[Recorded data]
# # #

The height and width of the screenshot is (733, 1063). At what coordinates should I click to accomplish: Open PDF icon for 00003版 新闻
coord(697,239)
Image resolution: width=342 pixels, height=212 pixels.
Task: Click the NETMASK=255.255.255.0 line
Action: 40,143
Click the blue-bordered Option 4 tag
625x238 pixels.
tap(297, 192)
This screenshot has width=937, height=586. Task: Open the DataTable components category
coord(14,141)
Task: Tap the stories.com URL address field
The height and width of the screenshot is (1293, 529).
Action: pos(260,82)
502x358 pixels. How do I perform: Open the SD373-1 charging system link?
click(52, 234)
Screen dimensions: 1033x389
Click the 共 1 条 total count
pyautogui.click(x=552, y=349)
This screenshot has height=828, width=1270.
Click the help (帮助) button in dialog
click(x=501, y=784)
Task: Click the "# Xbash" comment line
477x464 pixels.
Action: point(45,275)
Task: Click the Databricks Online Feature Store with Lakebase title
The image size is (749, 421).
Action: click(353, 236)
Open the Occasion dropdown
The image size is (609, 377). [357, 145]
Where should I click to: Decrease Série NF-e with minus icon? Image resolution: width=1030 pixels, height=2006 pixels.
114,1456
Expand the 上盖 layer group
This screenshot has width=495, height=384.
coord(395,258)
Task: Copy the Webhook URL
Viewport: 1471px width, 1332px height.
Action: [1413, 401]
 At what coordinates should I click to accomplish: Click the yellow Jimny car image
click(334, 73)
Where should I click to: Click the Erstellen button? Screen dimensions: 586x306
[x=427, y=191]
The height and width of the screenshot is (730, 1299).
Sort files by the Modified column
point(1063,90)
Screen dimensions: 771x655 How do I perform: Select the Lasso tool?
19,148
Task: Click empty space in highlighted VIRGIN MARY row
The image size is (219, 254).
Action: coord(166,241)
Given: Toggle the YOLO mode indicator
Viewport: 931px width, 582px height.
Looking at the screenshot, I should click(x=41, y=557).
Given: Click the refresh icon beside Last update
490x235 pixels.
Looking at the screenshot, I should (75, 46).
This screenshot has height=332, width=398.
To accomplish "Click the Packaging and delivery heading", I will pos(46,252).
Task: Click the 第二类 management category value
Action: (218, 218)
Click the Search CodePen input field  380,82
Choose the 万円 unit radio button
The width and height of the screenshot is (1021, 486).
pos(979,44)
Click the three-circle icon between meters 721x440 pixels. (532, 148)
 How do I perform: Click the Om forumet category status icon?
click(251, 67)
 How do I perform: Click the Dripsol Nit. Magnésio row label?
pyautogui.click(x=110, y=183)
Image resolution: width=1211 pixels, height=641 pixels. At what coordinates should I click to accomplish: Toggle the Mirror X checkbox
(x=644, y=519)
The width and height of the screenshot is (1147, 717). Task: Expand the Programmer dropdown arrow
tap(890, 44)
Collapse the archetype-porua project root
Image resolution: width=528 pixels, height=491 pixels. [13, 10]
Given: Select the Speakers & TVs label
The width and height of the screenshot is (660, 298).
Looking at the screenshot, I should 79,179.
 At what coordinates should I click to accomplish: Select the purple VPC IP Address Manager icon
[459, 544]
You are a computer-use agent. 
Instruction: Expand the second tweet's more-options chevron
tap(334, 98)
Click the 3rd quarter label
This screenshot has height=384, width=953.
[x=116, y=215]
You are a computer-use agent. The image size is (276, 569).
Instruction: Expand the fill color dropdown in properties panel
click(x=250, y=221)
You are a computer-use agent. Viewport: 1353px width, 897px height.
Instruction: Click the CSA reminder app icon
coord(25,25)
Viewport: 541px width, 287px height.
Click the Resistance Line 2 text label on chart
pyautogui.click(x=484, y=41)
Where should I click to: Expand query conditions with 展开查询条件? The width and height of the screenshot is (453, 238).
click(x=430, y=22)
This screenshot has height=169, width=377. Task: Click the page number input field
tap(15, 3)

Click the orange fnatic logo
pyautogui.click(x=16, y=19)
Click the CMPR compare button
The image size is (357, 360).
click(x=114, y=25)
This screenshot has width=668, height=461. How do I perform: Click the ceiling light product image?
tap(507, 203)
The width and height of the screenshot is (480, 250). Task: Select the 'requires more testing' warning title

# # #

## Problem to solve:
Please collect every line of the data above that contains the word "with".

## Response:
Task: Click the Databricks Online Feature Store with Lakebase title
Where should I click to: Decrease Série NF-e with minus icon? Image resolution: width=1030 pixels, height=2006 pixels.
Where should I click to: Expand query conditions with 展开查询条件? The width and height of the screenshot is (453, 238).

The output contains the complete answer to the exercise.